## WHAT YOU ARE ASKED TO DO
Once the line with "Instruction: Click the" is found in the material, write out that line and every later line exactly, through the end.

## PROVIDED DATA
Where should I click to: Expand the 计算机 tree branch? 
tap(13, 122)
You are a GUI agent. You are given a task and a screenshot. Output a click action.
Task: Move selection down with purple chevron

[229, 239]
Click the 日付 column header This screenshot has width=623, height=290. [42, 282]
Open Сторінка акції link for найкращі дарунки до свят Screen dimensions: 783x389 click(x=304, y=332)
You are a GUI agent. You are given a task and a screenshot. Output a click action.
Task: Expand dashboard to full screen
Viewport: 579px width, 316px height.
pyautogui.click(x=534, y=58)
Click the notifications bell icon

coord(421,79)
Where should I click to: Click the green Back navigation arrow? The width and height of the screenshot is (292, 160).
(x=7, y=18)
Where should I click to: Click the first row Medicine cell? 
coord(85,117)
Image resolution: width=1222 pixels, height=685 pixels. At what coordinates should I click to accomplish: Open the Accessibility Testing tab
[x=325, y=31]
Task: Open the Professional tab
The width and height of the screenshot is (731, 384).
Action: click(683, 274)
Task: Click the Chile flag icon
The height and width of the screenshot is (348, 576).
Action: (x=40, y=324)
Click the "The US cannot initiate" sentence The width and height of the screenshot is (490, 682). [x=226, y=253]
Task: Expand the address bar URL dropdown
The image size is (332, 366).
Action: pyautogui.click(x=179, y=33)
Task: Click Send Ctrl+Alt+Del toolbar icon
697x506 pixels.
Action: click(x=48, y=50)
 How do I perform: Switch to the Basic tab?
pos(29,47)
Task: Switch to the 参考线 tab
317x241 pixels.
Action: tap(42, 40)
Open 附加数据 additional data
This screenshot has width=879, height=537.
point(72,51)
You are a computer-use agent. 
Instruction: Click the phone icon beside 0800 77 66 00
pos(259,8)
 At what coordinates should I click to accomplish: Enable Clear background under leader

## WRITTEN SOLUTION
Instruction: Click the phone icon beside 0800 77 66 00
pos(259,8)
 At what coordinates should I click to accomplish: Enable Clear background under leader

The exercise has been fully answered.